Walking with Him/Ep1
- Nicole

- Feb 29, 2020
- 4 min read
Updated: Mar 1, 2020

This post is part of an extended 7 part Lenten series, involving meditations on the Stations of the Cross, as we walk towards Calvary with Jesus, step-by-step.
Lent has started but sometimes I don’t really feel it has. Christmas has that festive music which reminds you of reindeers, presents and good cheer. The whole city dons its best and you get lost in the hubbub of activity. By contrast, Lent is a much quieter time. Yet, it is an important season for us all. Just a few days ago, I missed the broadcast of Ash Wednesday service due to work commitments and felt a little empty. I said my night prayers and tried with much difficulty to “feel” the start of Lent. It wasn’t until I received a text from a dear sister in Christ that I recalled the devotion, Stations of the Cross. For most of my life, my knowledge of this devotion has been confined to the icons I see in churches all over the world, depicting the journey towards His death and resurrection.

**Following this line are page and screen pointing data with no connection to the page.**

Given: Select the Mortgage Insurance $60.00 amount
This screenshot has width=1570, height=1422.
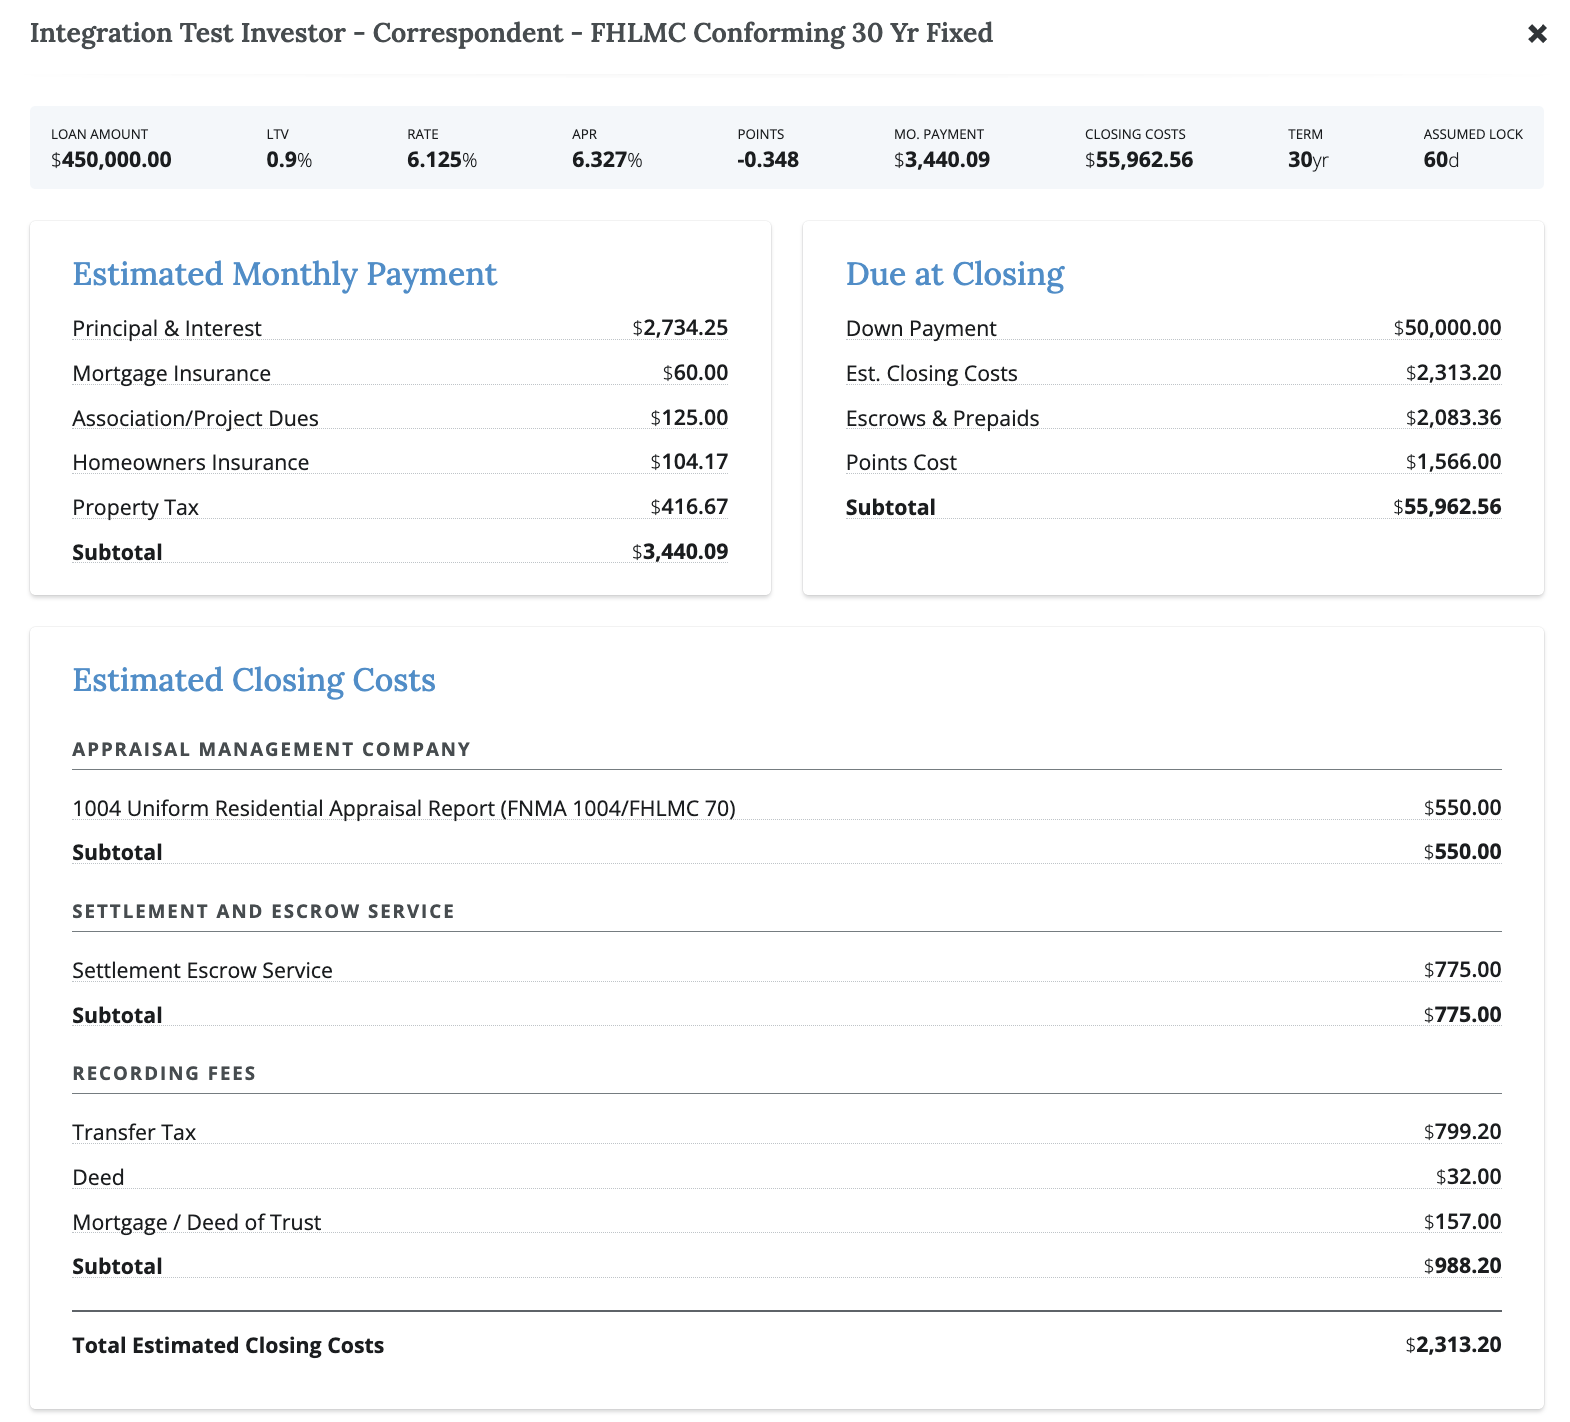Looking at the screenshot, I should tap(695, 373).
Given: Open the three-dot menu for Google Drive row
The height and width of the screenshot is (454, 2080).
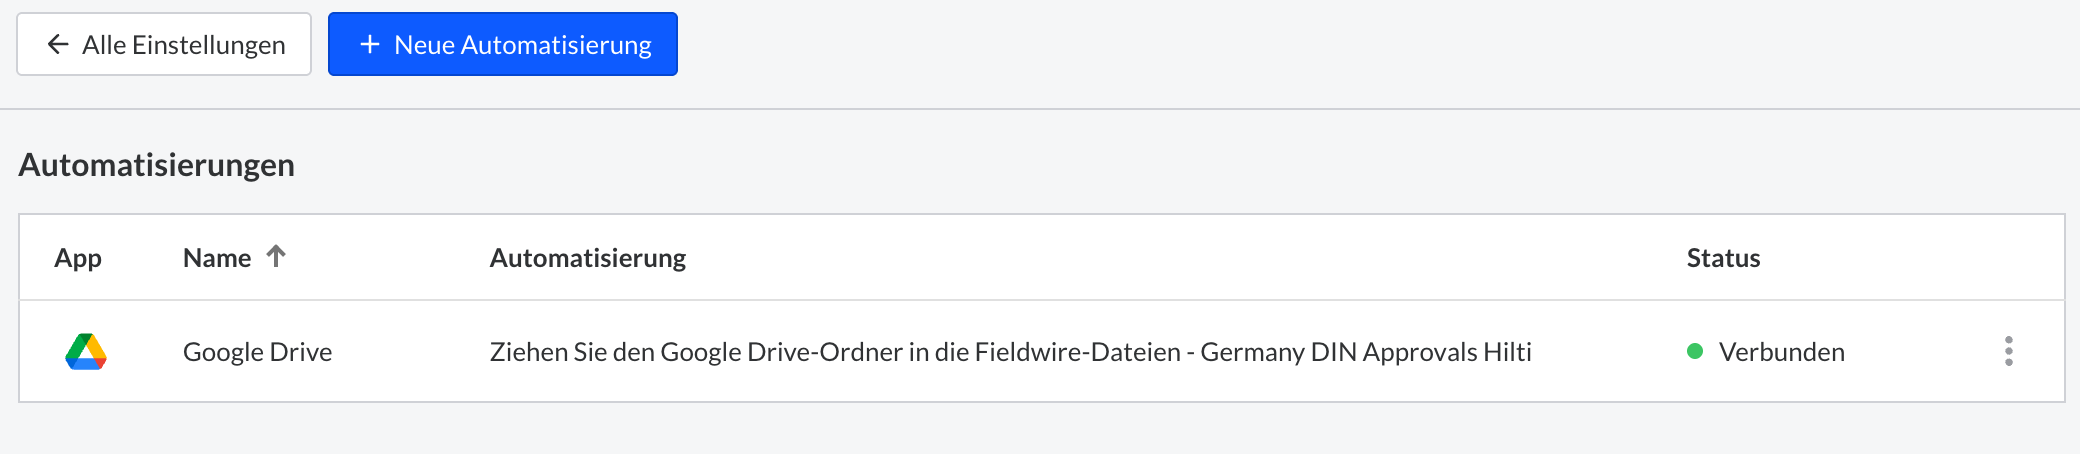Looking at the screenshot, I should [2009, 351].
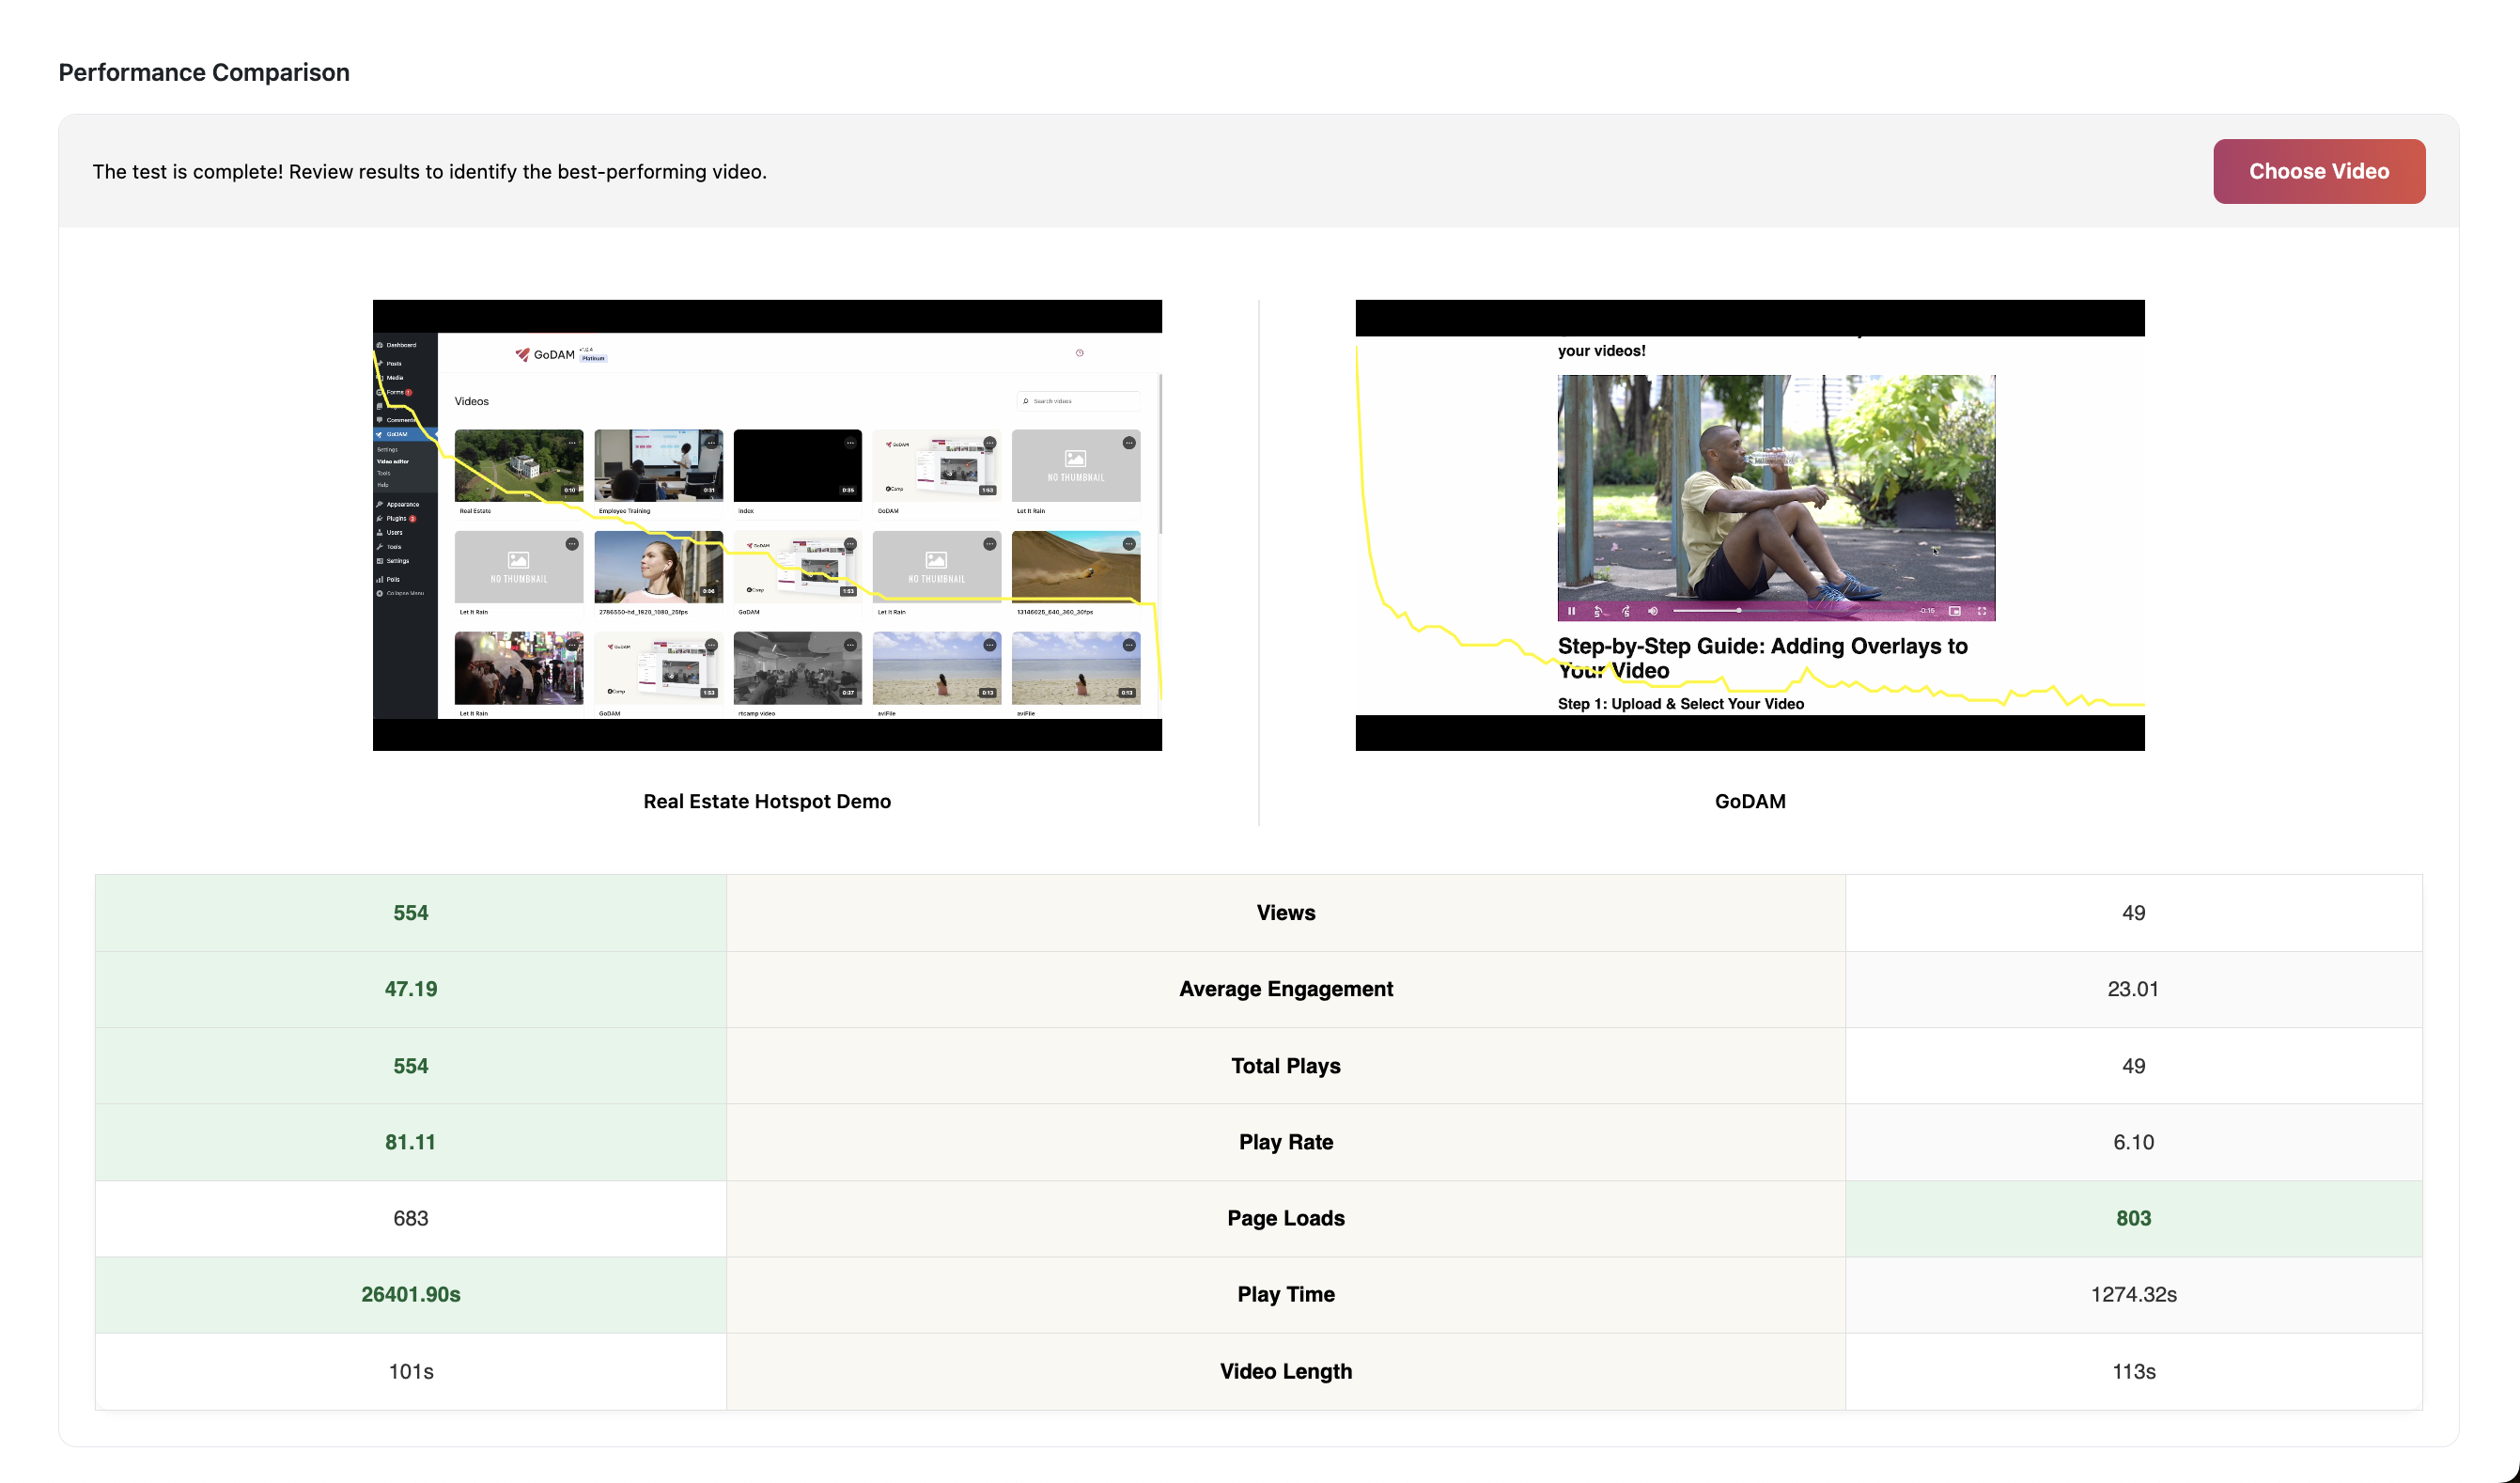Click the Real Estate aerial house thumbnail
Screen dimensions: 2520x1483
click(518, 466)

I can recall attending a few Stations of the Cross devotions in my earlier years and university, but never really reflected on their meaning. I perceived it as the narrative of His journey to Calvary and a “mental refresher” ahead of Good Friday.
Ascension Presents sent a timely video my way by way of “Recommended for You” on Youtube and I was reminded by Fr Mark that “this Lent could be different”. I could choose consciously not to just “go through the motions” and instead have a more meaningful Lent. Abstaining from meat on Fridays may seem like a good suggestion, but I realised to really find meaning in Lent, I had to take a long hard look at what I was forming unhealthy attachments to. The thought struck me, I had never consciously meditated using the Stations of the Cross and perhaps this Lent was a time to reflect more deeply on this devotion and maybe even put in my two cents worth!
The first station, Jesus is condemned to death, may hold a personal weight for many. Perhaps we have also felt powerless in the face of our accusers. Perhaps we have been hurt by people’s accusations. They may have accused us falsely of something we have not done or misinterpreted our good intentions. Jesus himself healed the sick, fed thousands and ministered to countless people in His public ministry. Yet, He was the subject of envy by the Pharisees who sought to destroy Him by hauling Him to stand before Pilate. Perhaps you also feel like you have been wronged by people and seek redress. It pains us even more when the people we are close to accuse us or hurl hurtful words at us. We feel like we have being crushed under the weight of their words. What I realised from observing Jesus’ reaction is His calm acceptance of these accusations. He did not respond in aggression or attempt to disprove his accusers. Instead, He appeared detached from the situation and allowed His innocence to speak for itself. Perhaps, Jesus is challenging us to look beyond the hurt we have suffered and to bear these struggles with grace. This is a grace that does not come naturally to us, yet it is a grace that will set us free, so much so that Jesus’ chains were perhaps already broken at this point. Though He was chained by our own human perception, He was already breaking the chains of sin and death.
The second station, Jesus carries His cross, reminds me of some of the personal crosses I myself carry. Jesus bore the weight of our sins on His shoulders and yet He did not utter a word of complaint. Yes, He felt fear about His impending death, in a moment of vulnerability. Yet, He bore the cross with grace and humility. Perhaps you are also struggling with a sin. Perhaps you are struggling with a broken relationship. Perhaps you are struggling with a problem that you have not shared with anyone before for fear of judgement. It is weighing your spirit down and you feel crushed by its sheer heaviness. Jesus himself bore the weight of the heavy cross as He journeyed towards Calvary. Everyday, we are all struggling with these personal crosses and sometimes we might feel a sense of desolation.
Recently, I saw a quote that reads “Instead of asking God, why me, why don’t we ask, use me?” and it changed my perspective of my own situation. I had been sinking into despair and realising that my situation was not likely to change and I felt that the burden of my personal cross was crushing me slowly. Yet, instead of viewing my cross as a burden, perhaps, I could lay it down flat, over the deep gorges of life, as a pathway to holiness, a refining of the soul of sorts! Perhaps if we change our perspective somewhat and view these struggles we face as a life-long preparation for meeting Him, we will see them less as “burdens” that we are shouldering alone, but more as opportunities to go deeper and deeper into trusting Him!

So yes, we will face struggles in this life, but remember we are walking with Him too in this season of Lent. Let us pray for the grace to accept the difficulties that come our way, to bear them with grace and to view our crosses as a path to holiness!